Am 14. Dezember 1973, also etwa zum Zeitpunkt der Information an Honecker – nicht dadurch veranlasst, aber passend – wurde Herbert Häber Leiter der Westabteilung im ZK und hatte damit auch den Status, um mit Honeckers Weisungen dauerhaft der kompetente Gesprächspartner für Leisler-Kiep zu sein. Im „Westen“ war damit zweifelsfrei angekommen, wer in der DDR „das Sagen“ hatte. Wie das weiterging, sich vernetzte, wer da einbezogen wurde, das kann man teilweise in den „Häber-Protokollen“ nachlesen; immer noch eine unbestrittene Hauptquelle der vertraulichen deutsch-deutschen Gespräche. Die Verbindung Häber/Leisler-Kiep übrigens hat als persönliche Beziehung die Zeiten überdauert und wurde bis kurz vor Kieps Ableben gepflegt; ein ziemlich singulärer deutsch-deutscher Vorgang.

*

Der Tod von Kohl und der Kampf um seine Unterlagen verweist auf einen Zustand, der für ein geschichtsbezogenes Volk in seiner Einheit und dessen Führung geradezu unerträglich sein müsste. Die Geschichte, zuvor das Geschehen, der deutsch-deutschen Beziehungen wird rund dreißig Jahre nach dem Beitritt noch immer und hauptsächlich auf der Quellenbasis erforscht, die der untergegangene Staat mit seinen Strukturen hinterlassen hat; die wiederum von den Geschichten- und Geschichtsschreibern der überkommenen Gesellschaft und deren Meinungsführern nach Belieben interpretiert werden, in der Regel ohne seriösen Vergleich mit den Partnerunterlagen. War deutsch-deutsch denn wirklich und hauptsächlich eine Angelegenheit der untergegangen DDR? Ist Geschichte noch Jahrzehnte später als nachträgliche Legitimation in der Systemauseinandersetzung verwendbar?
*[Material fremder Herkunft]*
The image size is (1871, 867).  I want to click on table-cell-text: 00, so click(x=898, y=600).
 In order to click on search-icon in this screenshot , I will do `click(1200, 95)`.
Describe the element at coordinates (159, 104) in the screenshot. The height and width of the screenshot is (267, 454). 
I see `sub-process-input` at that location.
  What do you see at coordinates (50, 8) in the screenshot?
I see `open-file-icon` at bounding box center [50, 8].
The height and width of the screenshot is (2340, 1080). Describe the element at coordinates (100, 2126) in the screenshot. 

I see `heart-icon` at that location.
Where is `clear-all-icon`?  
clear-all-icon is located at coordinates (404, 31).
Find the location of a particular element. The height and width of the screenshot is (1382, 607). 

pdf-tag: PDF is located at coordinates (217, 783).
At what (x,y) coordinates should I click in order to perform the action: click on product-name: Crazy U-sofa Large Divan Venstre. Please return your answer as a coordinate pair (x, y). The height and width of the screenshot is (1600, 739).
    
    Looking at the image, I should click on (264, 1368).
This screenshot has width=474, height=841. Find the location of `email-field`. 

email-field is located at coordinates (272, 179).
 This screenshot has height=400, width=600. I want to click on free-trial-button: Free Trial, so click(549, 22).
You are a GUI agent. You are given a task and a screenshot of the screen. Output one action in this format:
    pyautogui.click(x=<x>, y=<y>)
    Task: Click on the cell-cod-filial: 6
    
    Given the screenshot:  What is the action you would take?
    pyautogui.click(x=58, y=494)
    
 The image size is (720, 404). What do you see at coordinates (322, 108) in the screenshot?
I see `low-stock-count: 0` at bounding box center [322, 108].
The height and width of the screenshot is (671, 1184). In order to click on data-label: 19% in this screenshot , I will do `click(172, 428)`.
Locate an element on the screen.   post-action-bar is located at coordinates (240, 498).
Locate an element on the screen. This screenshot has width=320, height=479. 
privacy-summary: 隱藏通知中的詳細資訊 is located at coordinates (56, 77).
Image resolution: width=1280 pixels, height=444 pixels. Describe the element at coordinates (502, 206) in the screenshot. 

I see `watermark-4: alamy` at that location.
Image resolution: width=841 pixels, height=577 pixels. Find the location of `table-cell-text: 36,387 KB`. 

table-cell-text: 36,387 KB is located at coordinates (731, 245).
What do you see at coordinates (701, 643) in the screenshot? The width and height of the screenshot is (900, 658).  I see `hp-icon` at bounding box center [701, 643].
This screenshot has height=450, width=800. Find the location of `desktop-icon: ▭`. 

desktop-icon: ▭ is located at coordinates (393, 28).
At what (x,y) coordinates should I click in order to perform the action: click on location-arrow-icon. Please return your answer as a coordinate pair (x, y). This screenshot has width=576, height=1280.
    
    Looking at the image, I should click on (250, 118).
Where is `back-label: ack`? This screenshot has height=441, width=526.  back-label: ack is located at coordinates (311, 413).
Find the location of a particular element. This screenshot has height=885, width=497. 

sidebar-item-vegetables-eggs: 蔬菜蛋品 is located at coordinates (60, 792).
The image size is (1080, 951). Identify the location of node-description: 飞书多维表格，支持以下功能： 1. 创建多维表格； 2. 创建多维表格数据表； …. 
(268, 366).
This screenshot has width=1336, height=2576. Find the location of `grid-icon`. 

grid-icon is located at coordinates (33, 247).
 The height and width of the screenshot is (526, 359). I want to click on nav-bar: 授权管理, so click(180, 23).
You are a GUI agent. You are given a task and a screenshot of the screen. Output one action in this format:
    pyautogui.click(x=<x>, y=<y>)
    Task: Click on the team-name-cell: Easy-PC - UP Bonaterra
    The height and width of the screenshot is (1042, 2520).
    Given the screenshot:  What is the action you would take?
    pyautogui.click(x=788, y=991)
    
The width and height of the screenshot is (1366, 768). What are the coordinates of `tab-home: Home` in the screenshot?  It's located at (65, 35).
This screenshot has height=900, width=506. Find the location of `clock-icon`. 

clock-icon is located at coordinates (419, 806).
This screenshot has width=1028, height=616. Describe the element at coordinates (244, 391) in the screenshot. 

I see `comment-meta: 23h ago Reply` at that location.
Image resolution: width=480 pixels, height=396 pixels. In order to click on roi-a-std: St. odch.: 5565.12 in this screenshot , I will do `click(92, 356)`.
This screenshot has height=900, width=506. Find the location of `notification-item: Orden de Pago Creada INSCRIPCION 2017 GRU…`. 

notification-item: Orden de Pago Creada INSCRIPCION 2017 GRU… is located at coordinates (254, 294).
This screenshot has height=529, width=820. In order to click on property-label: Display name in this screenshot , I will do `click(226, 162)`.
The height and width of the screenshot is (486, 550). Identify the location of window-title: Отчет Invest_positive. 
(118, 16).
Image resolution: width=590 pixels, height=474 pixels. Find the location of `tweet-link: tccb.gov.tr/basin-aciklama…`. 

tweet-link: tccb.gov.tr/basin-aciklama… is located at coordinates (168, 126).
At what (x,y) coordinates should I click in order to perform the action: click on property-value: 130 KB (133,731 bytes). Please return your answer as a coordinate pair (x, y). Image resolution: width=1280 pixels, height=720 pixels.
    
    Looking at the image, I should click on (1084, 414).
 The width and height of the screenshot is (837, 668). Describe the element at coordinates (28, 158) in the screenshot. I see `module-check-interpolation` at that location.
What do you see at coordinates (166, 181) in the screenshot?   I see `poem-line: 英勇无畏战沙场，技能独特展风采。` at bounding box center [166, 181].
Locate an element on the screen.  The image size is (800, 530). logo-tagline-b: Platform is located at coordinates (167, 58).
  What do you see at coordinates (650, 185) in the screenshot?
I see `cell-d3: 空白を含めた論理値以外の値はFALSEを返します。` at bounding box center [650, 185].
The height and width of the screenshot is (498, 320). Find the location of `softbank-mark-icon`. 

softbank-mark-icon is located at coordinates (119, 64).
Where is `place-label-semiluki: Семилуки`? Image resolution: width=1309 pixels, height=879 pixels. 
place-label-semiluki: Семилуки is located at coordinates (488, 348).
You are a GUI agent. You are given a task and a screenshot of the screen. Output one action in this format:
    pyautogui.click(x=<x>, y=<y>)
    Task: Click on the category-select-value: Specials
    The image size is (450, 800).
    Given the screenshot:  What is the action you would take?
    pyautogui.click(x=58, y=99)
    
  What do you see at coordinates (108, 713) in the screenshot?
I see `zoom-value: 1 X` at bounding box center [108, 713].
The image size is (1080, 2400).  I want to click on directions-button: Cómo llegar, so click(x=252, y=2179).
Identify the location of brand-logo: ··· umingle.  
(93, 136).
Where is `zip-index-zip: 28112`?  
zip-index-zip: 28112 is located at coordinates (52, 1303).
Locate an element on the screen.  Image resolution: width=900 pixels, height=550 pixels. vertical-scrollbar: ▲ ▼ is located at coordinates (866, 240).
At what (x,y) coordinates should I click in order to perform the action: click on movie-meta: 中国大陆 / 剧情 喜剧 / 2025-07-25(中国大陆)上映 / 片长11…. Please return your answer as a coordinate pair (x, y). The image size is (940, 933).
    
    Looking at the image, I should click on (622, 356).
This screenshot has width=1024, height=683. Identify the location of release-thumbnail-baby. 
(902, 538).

Der aktuelle Anlass wäre eine gute Gelegenheit, Schriftengleichheit nicht nur einzufordern, sondern zumindest in der Materialbasis zu praktizieren. Das wäre doch eine angemessene Würdigung von Helmut Kohl, der abschließend das Wort haben soll: „Nationale Identität wird vor allem gestiftet durch das Wissen um die historischen und kulturellen Wurzeln. Nur so gewinnen wir die Orientierung, die wir brauchen, um uns in der Gegenwart zurechtzufinden und Perspektiven für die Zukunft vorzuzeichnen.“ Dies ist überschrieben mit „Weichenstellung für die Zukunft“, veröffentlicht in Die Politische Meinung 32/1987. Was damals galt, kann doch heute nicht falsch sein – war mal eine gern geübte Entschuldigung in der BRD …
Manche waren und sind verwundert, wie rasch und kompetent Honecker und Kohl zusammenfanden, als dieser endlich Kanzler wurde. Das hatte seine Vorgeschichte.